═══ Material provided

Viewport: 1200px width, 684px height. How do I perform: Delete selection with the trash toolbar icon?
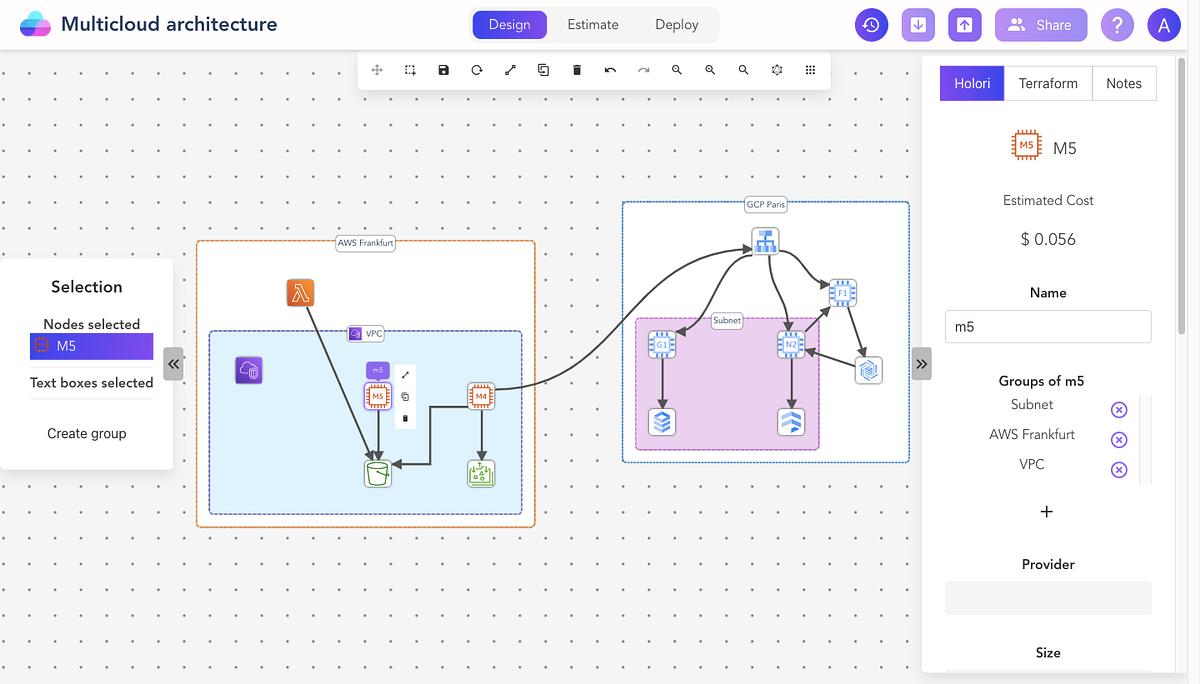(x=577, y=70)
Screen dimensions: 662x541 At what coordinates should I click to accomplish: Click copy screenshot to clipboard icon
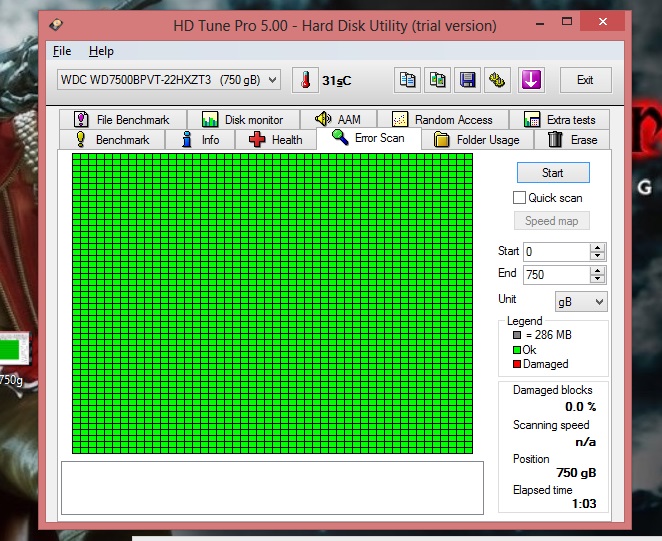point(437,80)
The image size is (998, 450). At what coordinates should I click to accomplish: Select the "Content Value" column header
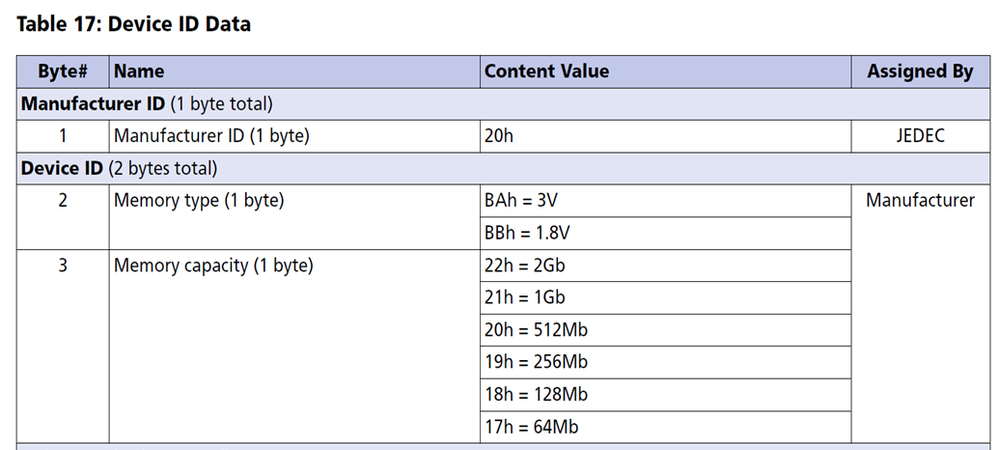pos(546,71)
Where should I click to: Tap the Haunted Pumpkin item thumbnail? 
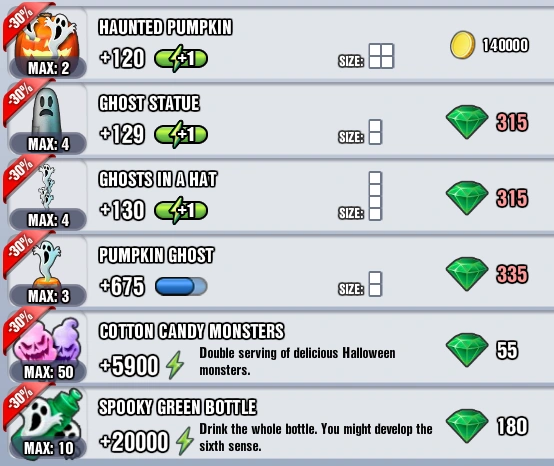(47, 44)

══════

Reproduce, with the pictures omitted, exactly those lines that run from the line with "The image size" to the last line of the material, both ends included.

• **Response**
The image size is (998, 450). At what coordinates should I click to accomplish: Select the "Content Value" column header
pos(546,71)
Where should I click to: Tap the Haunted Pumpkin item thumbnail? 
(47, 44)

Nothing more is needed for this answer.